* [What to produce]
Without omitting anything, retype the data that follows.

[Dataset entries]
:::::

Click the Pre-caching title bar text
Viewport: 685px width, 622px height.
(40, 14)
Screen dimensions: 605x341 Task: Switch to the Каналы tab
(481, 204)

:::::

* [Problem solution]
Click the Pre-caching title bar text
Viewport: 685px width, 622px height.
(40, 14)
Screen dimensions: 605x341 Task: Switch to the Каналы tab
(481, 204)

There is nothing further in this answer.